What the exercise asks:
Below are the data; count the lines with the string "computer" in them and give that number only.

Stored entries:
::::::::::
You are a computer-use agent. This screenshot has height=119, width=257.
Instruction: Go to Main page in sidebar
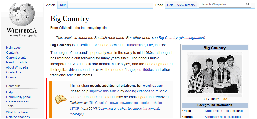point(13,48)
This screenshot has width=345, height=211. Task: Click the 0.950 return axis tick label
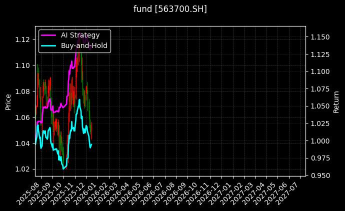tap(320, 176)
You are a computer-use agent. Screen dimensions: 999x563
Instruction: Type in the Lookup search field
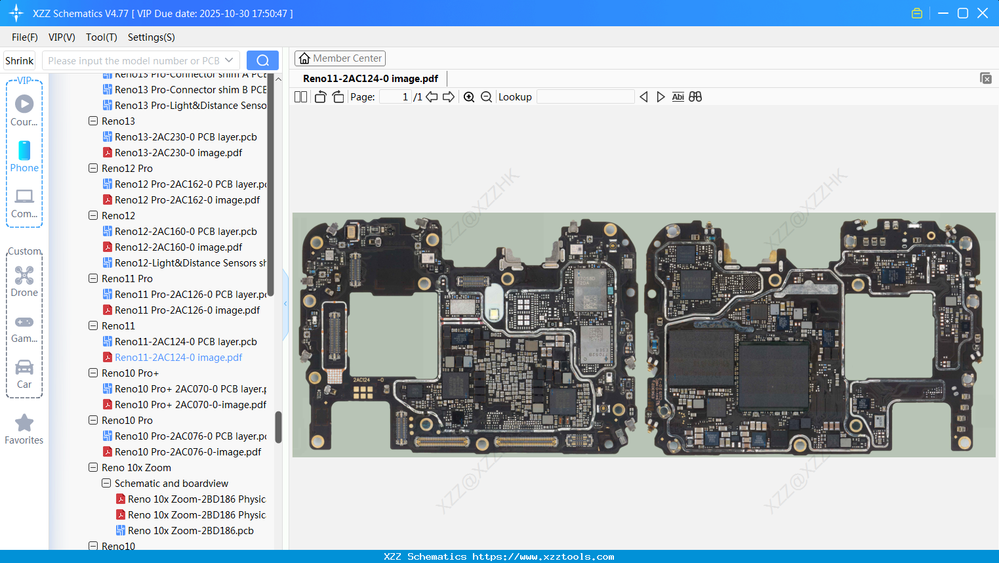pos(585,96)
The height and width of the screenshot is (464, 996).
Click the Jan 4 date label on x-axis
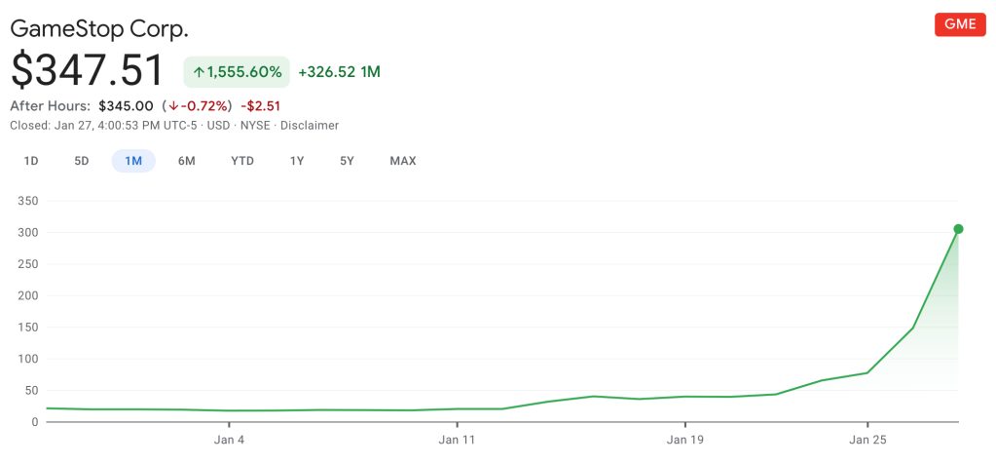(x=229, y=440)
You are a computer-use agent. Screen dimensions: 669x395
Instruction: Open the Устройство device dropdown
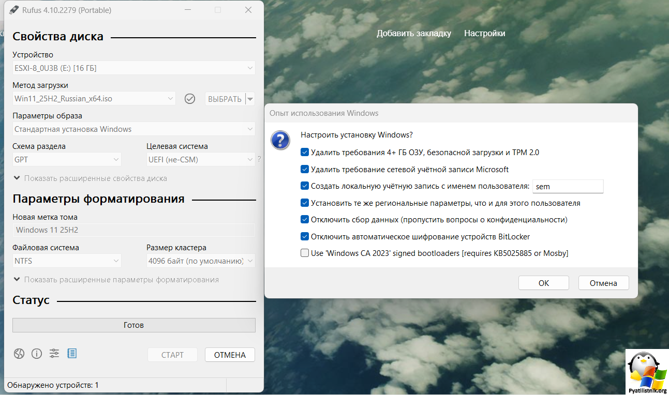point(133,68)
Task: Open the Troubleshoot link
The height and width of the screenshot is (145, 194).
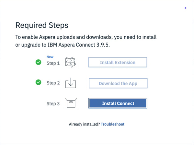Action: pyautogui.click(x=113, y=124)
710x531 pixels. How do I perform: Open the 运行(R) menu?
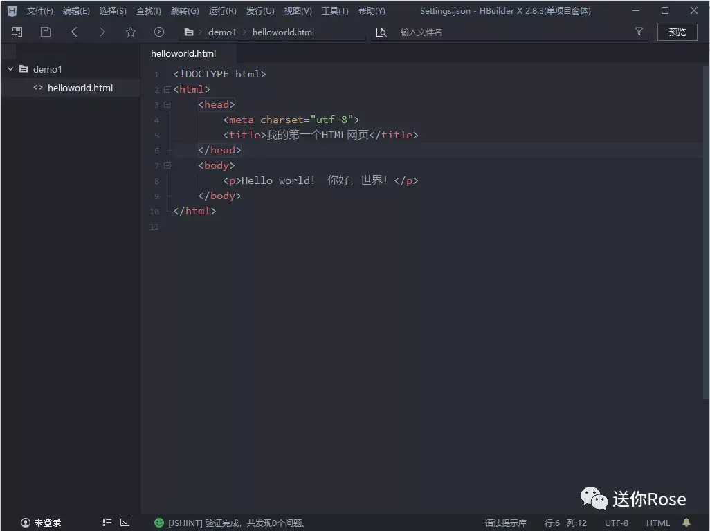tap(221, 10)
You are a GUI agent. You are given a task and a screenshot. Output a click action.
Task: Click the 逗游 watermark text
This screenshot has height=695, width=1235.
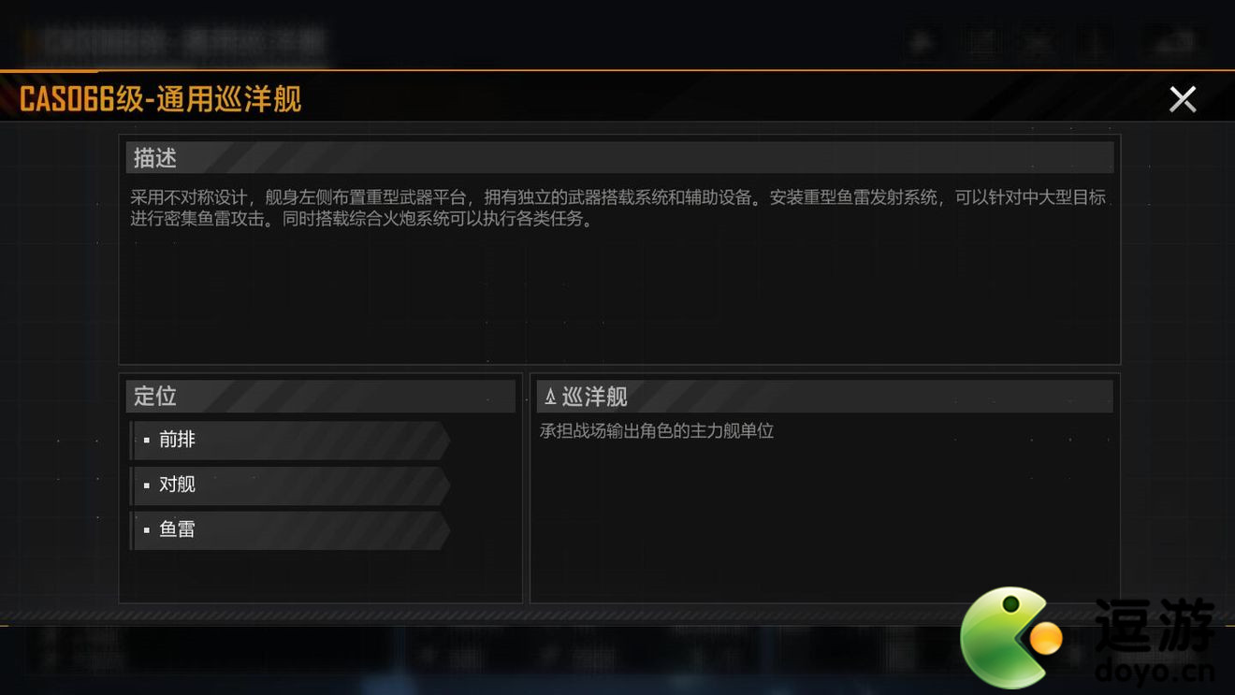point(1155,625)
::::::::::
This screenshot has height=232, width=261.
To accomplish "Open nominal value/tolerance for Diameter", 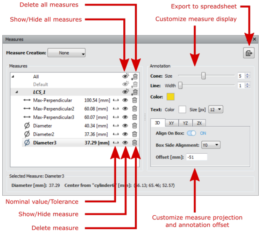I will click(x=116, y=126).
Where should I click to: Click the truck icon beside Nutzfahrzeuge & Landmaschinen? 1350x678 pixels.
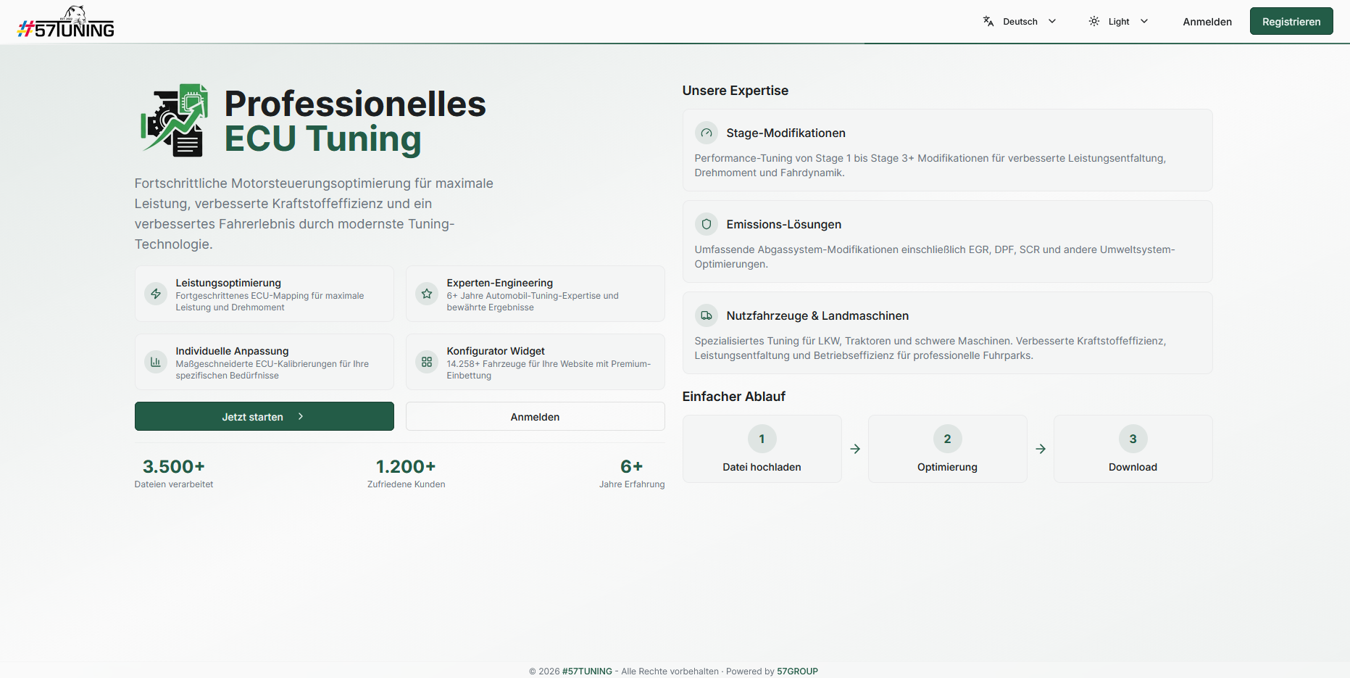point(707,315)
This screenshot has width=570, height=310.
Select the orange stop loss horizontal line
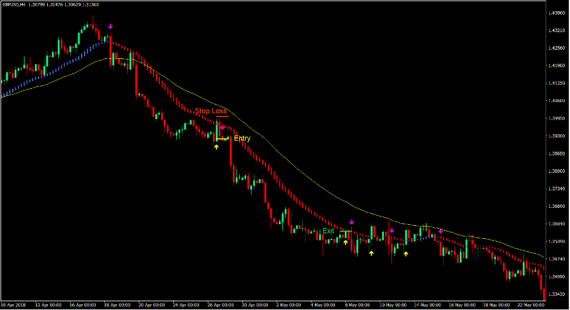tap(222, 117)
::::::::::
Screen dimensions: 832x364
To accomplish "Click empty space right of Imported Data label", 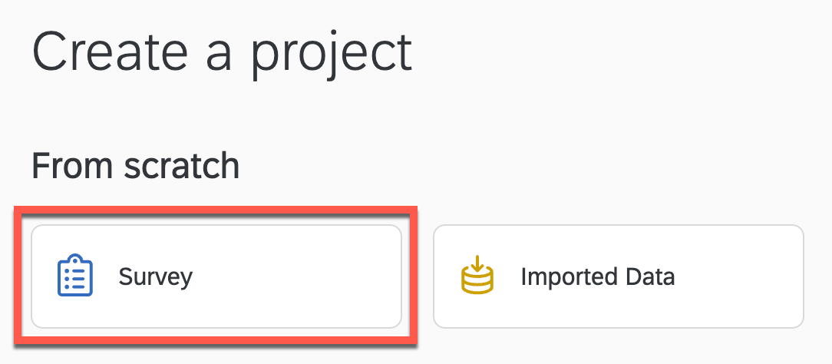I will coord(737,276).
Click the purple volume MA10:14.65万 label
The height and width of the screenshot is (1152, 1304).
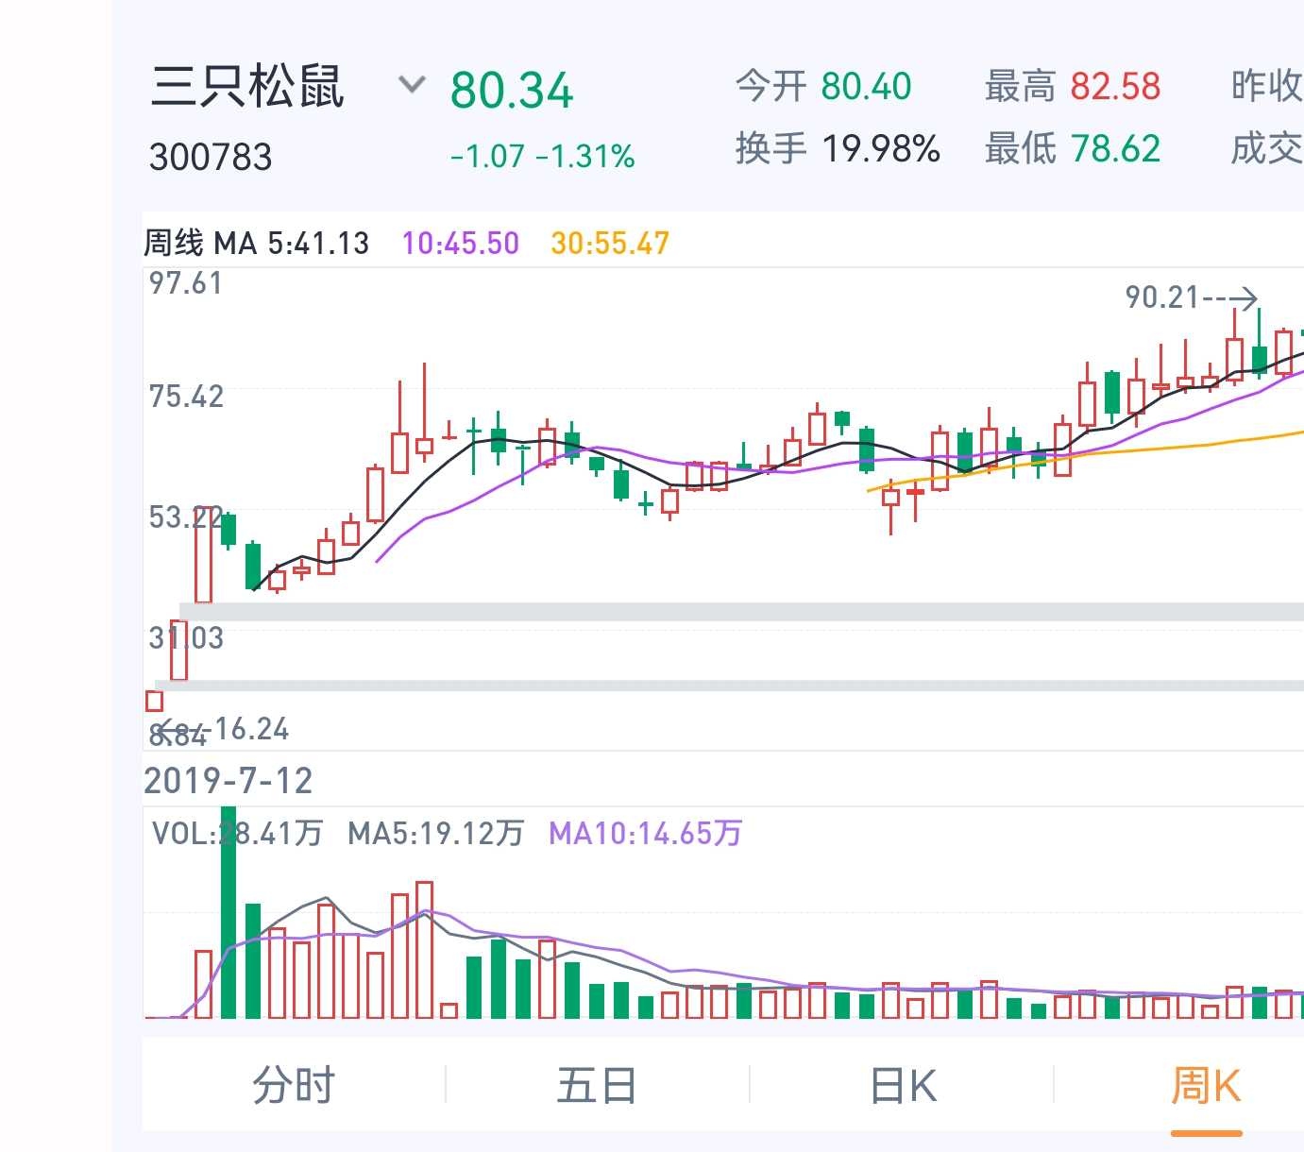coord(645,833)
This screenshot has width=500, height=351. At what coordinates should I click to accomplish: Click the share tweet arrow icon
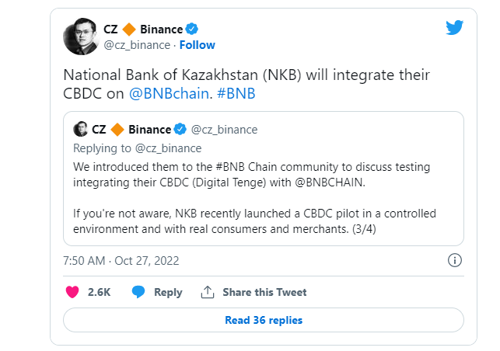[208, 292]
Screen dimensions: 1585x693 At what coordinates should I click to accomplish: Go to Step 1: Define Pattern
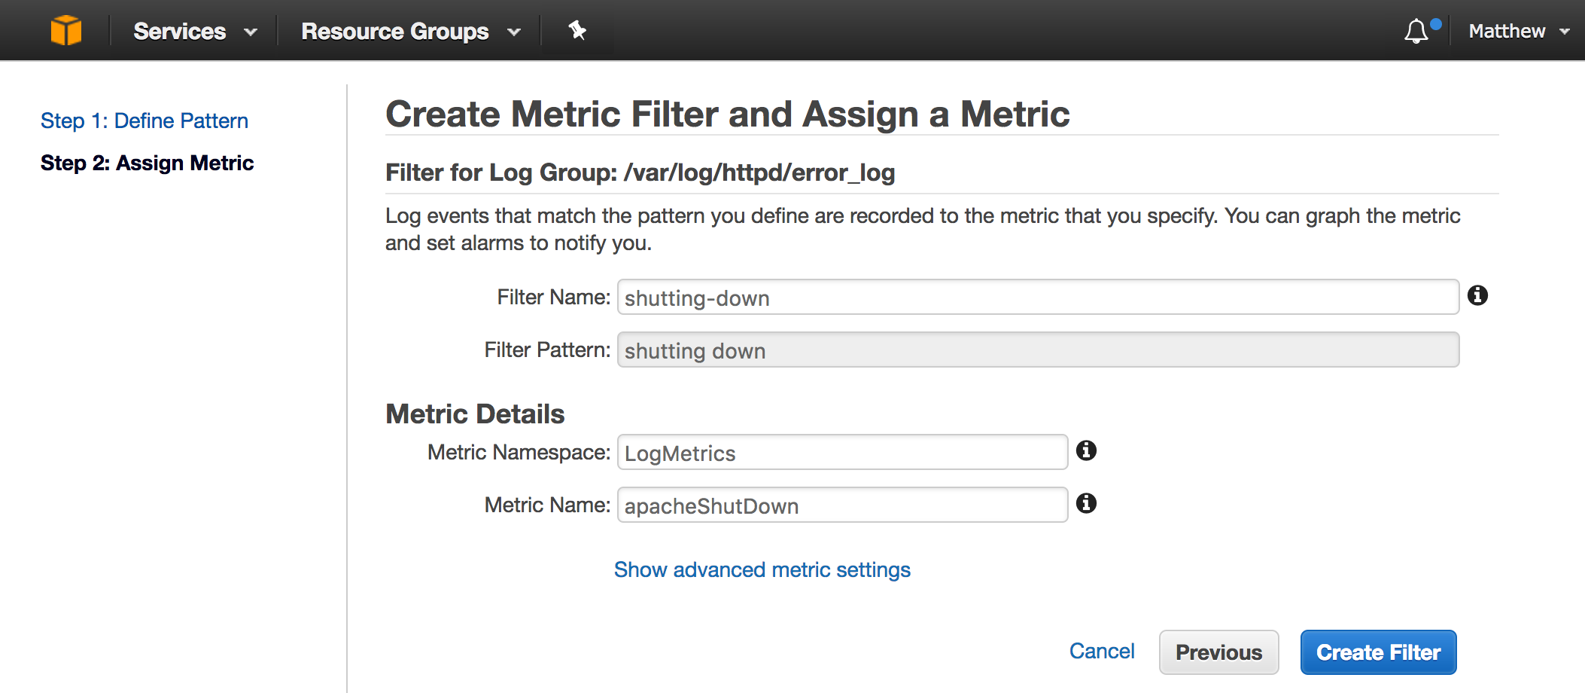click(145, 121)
::::::::::
Reply:
3